Problem to solve
Go over the records and copy every line with the string "bottom".

Dataset content
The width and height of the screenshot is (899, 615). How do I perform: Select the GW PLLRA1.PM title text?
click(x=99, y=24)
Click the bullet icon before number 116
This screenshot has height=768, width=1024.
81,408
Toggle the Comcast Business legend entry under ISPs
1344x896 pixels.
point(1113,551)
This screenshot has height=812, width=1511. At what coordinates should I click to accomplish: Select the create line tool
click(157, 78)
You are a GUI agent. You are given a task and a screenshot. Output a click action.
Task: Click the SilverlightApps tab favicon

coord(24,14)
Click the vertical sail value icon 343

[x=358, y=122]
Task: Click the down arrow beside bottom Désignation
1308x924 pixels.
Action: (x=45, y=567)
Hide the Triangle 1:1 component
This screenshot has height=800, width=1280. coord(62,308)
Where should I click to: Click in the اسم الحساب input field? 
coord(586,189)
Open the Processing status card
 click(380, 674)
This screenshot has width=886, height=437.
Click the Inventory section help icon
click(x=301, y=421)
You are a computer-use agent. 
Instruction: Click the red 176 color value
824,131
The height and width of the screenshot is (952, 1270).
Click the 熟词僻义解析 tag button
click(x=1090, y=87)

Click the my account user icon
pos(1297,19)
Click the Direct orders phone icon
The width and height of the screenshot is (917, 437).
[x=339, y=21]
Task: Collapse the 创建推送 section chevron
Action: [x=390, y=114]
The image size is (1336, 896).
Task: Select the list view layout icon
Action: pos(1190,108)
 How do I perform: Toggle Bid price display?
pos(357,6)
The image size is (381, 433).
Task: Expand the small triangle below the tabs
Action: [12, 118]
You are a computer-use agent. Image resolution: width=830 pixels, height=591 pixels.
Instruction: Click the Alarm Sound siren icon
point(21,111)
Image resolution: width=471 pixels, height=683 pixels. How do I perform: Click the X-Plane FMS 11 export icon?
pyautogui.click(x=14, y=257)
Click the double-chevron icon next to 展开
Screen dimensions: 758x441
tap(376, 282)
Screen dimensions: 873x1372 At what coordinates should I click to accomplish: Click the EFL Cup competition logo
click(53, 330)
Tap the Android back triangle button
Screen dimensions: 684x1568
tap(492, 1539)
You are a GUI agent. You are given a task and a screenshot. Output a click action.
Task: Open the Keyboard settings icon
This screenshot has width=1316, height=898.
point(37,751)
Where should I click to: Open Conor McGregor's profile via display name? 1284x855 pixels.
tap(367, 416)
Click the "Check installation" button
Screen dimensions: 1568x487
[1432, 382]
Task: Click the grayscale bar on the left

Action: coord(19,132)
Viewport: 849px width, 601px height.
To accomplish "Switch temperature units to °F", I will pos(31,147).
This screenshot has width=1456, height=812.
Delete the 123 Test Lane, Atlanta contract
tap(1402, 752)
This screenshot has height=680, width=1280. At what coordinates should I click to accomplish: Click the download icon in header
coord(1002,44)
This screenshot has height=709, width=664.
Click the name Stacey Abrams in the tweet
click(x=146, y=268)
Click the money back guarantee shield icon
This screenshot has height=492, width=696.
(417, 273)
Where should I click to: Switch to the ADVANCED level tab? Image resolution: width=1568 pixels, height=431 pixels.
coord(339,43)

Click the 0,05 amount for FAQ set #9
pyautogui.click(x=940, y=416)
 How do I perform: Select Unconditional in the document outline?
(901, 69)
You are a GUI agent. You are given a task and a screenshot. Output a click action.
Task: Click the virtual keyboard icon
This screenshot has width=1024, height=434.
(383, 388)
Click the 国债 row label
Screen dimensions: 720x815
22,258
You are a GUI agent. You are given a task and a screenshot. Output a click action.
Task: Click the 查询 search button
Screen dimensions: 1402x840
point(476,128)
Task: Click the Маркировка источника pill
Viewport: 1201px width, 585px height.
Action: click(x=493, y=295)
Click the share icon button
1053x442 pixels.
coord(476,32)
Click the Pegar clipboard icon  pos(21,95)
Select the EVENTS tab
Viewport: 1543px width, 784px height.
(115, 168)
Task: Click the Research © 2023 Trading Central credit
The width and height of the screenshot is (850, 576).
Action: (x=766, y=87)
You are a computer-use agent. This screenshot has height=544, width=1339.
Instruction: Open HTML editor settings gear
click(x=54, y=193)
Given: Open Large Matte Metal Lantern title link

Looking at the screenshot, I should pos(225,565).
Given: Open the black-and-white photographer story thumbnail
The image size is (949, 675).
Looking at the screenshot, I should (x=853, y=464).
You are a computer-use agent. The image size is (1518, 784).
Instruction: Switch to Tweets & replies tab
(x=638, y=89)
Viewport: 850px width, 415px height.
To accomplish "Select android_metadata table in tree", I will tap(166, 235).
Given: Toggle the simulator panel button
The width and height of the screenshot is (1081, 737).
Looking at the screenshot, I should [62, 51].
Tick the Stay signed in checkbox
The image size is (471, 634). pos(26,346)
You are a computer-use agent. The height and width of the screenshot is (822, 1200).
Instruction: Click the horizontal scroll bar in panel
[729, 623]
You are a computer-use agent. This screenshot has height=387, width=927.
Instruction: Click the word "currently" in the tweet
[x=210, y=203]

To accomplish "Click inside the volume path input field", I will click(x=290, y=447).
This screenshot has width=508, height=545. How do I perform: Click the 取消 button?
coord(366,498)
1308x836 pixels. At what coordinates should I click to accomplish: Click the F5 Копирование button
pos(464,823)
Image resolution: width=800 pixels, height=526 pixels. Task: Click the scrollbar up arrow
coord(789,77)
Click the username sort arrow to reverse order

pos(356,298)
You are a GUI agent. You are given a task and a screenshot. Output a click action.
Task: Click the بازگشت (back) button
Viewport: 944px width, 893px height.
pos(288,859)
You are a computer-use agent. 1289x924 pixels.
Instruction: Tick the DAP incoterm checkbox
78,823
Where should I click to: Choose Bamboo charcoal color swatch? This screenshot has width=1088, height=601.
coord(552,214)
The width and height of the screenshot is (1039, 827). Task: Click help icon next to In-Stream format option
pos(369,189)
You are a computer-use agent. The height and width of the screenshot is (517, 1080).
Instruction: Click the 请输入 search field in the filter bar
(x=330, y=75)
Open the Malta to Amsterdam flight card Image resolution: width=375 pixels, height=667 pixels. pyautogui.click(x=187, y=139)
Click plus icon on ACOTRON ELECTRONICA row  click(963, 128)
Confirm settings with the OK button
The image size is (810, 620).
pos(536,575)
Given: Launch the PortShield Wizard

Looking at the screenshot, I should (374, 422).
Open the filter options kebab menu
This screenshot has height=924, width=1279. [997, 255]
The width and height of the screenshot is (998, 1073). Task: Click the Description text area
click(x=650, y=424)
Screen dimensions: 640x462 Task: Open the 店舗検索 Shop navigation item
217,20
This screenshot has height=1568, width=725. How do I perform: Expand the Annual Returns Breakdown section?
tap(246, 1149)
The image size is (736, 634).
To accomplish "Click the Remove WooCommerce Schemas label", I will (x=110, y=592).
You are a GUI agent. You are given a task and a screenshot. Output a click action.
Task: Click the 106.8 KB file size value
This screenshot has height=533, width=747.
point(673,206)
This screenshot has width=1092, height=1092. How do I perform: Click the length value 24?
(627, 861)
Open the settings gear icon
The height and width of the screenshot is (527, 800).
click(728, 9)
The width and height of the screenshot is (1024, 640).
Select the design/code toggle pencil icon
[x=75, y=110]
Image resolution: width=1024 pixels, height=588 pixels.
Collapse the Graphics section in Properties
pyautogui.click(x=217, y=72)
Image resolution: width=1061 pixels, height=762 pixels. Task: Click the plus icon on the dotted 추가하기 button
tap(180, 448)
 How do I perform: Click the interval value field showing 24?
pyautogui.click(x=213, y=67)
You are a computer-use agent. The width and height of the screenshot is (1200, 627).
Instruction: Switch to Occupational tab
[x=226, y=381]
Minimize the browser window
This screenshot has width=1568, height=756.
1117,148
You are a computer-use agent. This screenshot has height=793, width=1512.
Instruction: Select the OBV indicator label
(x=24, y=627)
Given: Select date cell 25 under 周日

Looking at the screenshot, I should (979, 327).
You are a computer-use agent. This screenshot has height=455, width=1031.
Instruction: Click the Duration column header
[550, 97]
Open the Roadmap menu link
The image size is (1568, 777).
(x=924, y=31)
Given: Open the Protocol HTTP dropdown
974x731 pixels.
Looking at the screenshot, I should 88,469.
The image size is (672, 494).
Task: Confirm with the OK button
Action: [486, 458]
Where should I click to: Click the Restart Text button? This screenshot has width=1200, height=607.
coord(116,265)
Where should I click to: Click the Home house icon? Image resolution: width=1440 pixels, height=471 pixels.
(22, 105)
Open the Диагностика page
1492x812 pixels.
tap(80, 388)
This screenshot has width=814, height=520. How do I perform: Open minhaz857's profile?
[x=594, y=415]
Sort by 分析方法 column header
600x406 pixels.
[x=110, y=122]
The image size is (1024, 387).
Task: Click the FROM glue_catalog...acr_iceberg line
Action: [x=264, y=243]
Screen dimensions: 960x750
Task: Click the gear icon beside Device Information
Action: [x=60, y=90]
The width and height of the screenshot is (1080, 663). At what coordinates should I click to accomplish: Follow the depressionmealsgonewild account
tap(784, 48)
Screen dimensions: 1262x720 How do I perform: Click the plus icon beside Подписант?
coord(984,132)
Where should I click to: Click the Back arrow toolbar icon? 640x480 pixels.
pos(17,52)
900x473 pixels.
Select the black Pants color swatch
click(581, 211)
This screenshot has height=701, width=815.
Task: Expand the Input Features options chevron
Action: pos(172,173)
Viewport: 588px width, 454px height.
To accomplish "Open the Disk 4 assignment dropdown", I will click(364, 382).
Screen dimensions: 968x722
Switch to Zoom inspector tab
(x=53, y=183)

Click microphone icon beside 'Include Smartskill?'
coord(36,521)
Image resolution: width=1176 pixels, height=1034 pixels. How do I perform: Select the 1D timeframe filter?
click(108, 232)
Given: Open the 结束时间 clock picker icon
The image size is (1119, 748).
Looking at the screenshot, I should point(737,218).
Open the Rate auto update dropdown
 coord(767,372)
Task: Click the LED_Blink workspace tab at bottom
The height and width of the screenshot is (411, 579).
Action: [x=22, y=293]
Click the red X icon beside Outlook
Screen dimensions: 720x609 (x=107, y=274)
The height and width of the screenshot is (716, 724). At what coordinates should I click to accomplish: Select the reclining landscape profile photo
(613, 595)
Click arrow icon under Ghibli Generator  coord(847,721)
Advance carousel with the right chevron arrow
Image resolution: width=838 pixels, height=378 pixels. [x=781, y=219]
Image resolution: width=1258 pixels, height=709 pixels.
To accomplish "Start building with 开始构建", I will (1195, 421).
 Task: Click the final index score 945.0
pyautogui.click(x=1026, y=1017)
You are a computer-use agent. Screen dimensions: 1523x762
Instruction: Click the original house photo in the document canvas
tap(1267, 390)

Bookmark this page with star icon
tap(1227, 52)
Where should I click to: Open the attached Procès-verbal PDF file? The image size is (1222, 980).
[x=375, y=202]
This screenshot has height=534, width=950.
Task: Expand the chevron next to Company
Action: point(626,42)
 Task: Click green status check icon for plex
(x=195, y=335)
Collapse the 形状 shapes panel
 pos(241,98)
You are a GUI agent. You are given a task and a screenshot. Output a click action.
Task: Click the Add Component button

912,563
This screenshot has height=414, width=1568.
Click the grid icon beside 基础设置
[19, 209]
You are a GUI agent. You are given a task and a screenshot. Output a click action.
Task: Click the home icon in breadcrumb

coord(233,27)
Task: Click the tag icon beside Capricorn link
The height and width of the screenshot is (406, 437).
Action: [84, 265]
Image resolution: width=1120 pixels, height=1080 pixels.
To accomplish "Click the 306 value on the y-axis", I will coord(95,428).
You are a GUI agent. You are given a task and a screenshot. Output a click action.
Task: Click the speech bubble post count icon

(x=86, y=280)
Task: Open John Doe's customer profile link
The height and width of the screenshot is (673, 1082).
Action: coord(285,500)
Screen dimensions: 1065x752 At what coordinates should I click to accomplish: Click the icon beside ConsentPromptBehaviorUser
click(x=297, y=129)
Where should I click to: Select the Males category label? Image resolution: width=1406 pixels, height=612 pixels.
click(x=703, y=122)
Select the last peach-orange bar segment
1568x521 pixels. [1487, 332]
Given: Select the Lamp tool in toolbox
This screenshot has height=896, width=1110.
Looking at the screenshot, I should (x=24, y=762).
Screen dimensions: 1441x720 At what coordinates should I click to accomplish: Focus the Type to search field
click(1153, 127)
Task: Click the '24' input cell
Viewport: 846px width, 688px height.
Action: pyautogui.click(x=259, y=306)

Answer section
Task: Click the down arrow beside bottom Désignation
Task: Click the LED_Blink workspace tab at bottom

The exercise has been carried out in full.